オムロン棒スイッチ

WOMB001

● 概要


● 使い方

プラグを,機能させたい装置などに接続します。スイッチの本体部分を固定し,バネ,あるいはその先の樹脂部分を傾けるとオンになります。
 

● 応用

  ◆ 体位の崩れや徘徊などの検知
たとえば,徐々に「姿勢」が崩れてしまう方など,「辛くなる」あたりで体の部分が触れるよう,ベッドや椅子に設置して,ナースコールに連動させるとか,病室のドアが開くと当たるようにして,徘徊を検知するなどの使い方が考えられます。

  ◆ 大雑把な動きの方に対応
感知部が長く,また,どの方向に傾いても反応するため,「ちょっと当たれば反応する」ようにしたい時などには向いていると思われます。スポンジや発泡樹脂素材,ボール紙などを取りつけることで,操作する手などに当たる領域を広くできます。ただ「トリガ操作(いわゆる『チョン押し』=スイッチを押して直ぐに放す)」は可能と思われますが,不随意運動の度合いによっては,「押したままにしている時間」に意味のある操作には向かないと思われます。

  ◆ 動きの小さい方に対応
小さな傾きにも反応するため,動きの小さい方にも適していると思われます。感知部が長いため,不随意的な動きにもある程度対応できると思われますが,「押し圧」が軽いために,押した時に入れたチカラを抜けない方の場合は,やはり「トリガ操作」や,「押したままではマズい」ような操作はむずかしいと思われます。たとえば「音量アップ」操作では,オンのままでは,どんどん大きくなってしまいます。

  ◆ 「引っ張りスイッチ」として
棒に「ゴムひも」などを結びつけて,引っ張って動作させることもできます。操作者の可動な体の部所に結びつけることで,動きが定まりにくい動作にもある程度対応できます。ただし,スイッチを設置する位置にご注意ください。引っ張ると倒れる家財や,また,結びつけたことが原因で損傷するようなものは避けます。「緩衝」の意味でも,結びつける際は「ゴムひも」を使うのが無難と思われます。

  ◆ ゲームの臨場感を出すために
たとえば,テレビゲームで「野球」をする時など,棒の先端におもちゃの「バット」などをくっつけたり,あるいは「スポンジ・ボール」を取りつけてそれをバットで打ったりすると,実戦気分を味わえるかもしれません。

● 工夫

  ◆ スイッチ本体の固定方法
ホームセンターなどに,右の図のような製品が売られていることがあります。これは,自由な位置に固定するには最適です。(「らせん管」というのは,瞬間湯沸し器の蛇口のような,自由に曲がるパイプです)

 ※
「ダブルクリップ」とか「どっちもクリップ」といった商標名。加工者は前者を「ユニディ狛江店」というホームセンターで購入。他に「島忠ホームセンター」というお店でも見ています。
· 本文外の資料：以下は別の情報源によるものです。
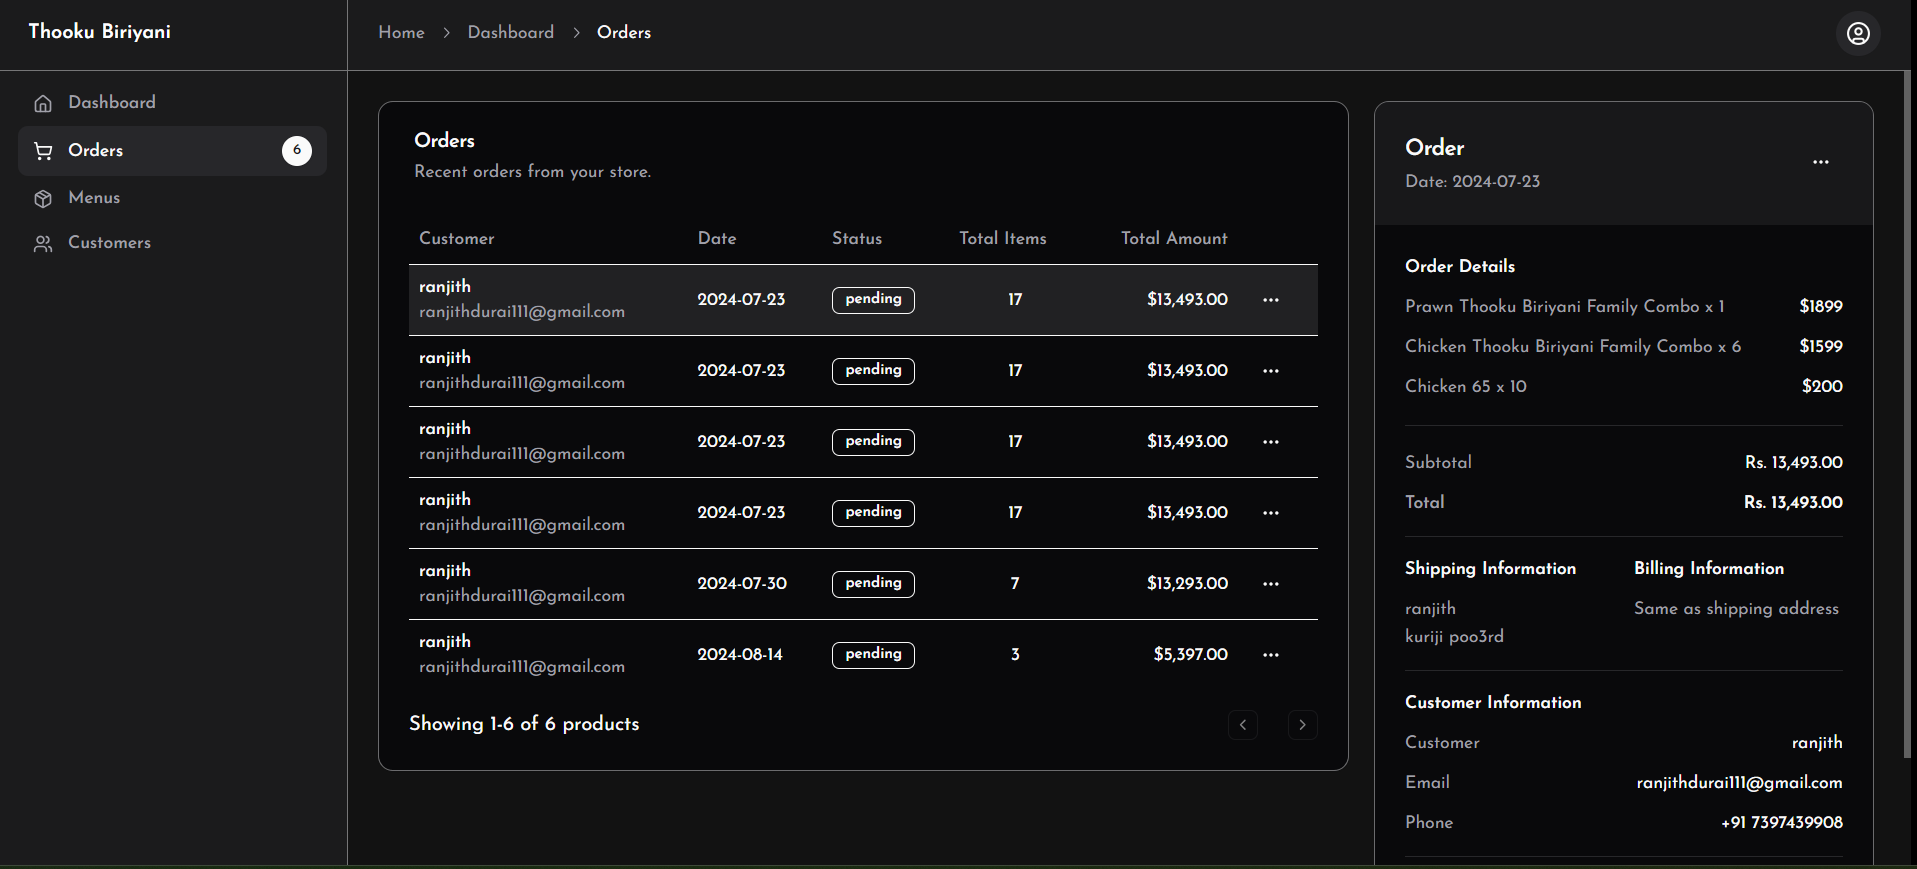Open the Menus section in sidebar
The image size is (1917, 869).
[x=94, y=198]
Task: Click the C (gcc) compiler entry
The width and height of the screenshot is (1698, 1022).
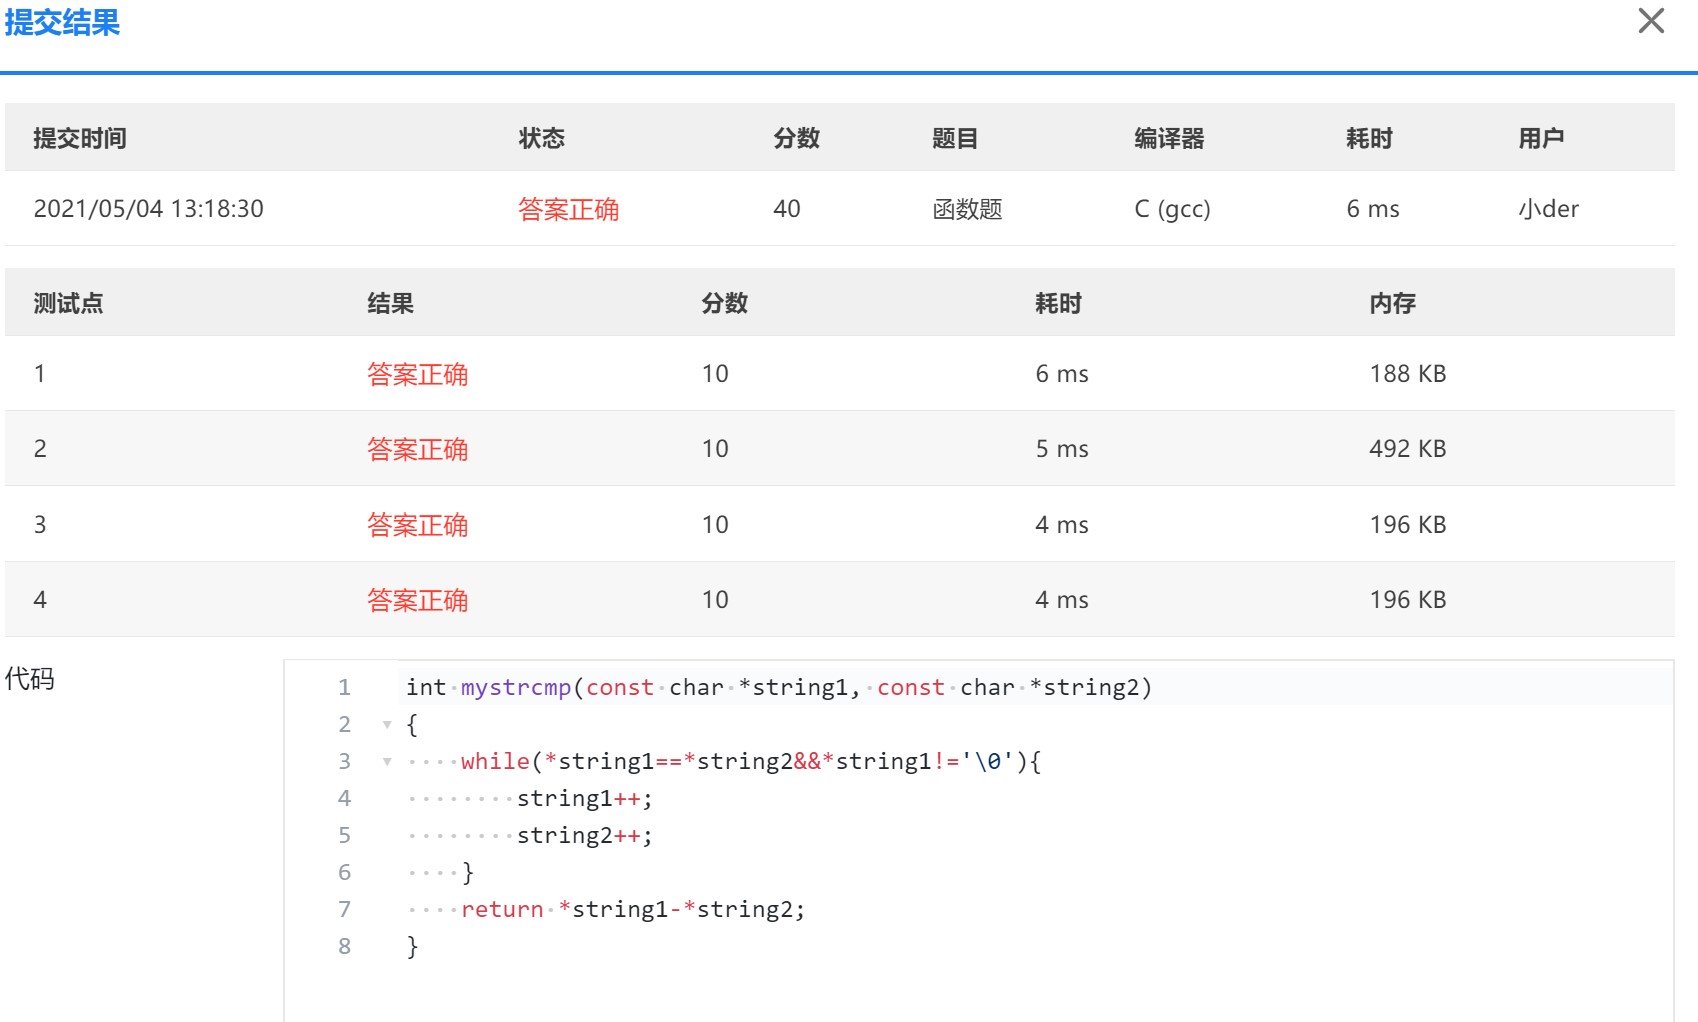Action: click(x=1172, y=209)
またスイッチ本体には,ちょうど直径 4mm のネジが通るくらいの穴があいているので,木ネジで木切れや板材などに固定することもできます。スイッチを直接板材に取り付ける場合は,直径 4mm 程度の「皿頭以外」の「タッピングネジ(『木ネジ』でも可)」を使います。長さは,木材によって異なりますが,25mm 以上は必要と思われます(スイッチの厚さが 16mm のため,木材は深さが 9mm 以上必要)。また,適当なL字金具(「ステー」とも呼ばれます)があれば,次の図のような固定方法も考えられます。こちらは,金具の形状によって「皿頭」のネジも使えます。(図は2つ穴ですが ※,1つ穴のものを2つ並べても可)

 ※
最適なのは,2つ穴の「マンテン 111」という金具と,M4×25mm の皿頭のネジの組み合わせ。残念ながら,この金具はめったに見かけないため,1つ穴のものを2つ並べるか,あるいは,1つだけで片穴だけ固定するのが簡単。安全のため,角張っていないほうがいいでしょう。

  ◆ 先端に「スポンジ・ボール」などを付ける方法
下図を参照。ただし,貸出し用のスイッチには,既に穴あけ加工がしてあり,ゴムひもなどを通し易いよう,リングをつけています。
1. 樹脂の根元のほうに穴をあけます
工具は「精密ドリル」とか「ピンバイス」などと呼ばれているもの。運がよければ「百円均一店」で手に入ります。直径 1.5 ミリ程度が適当なようです。
2. ゴムひもを通して,適当な長さで「輪」を作ります
「輪」の大きさは,取り付けるスポンジの大きさを基に決めます。 ゴムひもは,手芸用の細めの丸ゴムが最適。
3. スポンジを差込み,ゴムで止めます
スポンジの大きさや,差込んだ深さにもよりますが, とりあえず外れにくくはなります。

● うまく機能しない場合


● スイッチの詳細

 スイッチ本体には,“COM(Common=共通)”,“NO(Nomal Open=常時開)”,“NC(Nomal Close=常時閉)”の3つの端子があり,よく見ると刻印されています。「傾くと導通する」ように使うには,COM と NO の2つの端子を使います。NC 端子は,COM 端子と常時導通していて,棒が傾いた時だけ切れるようになっています。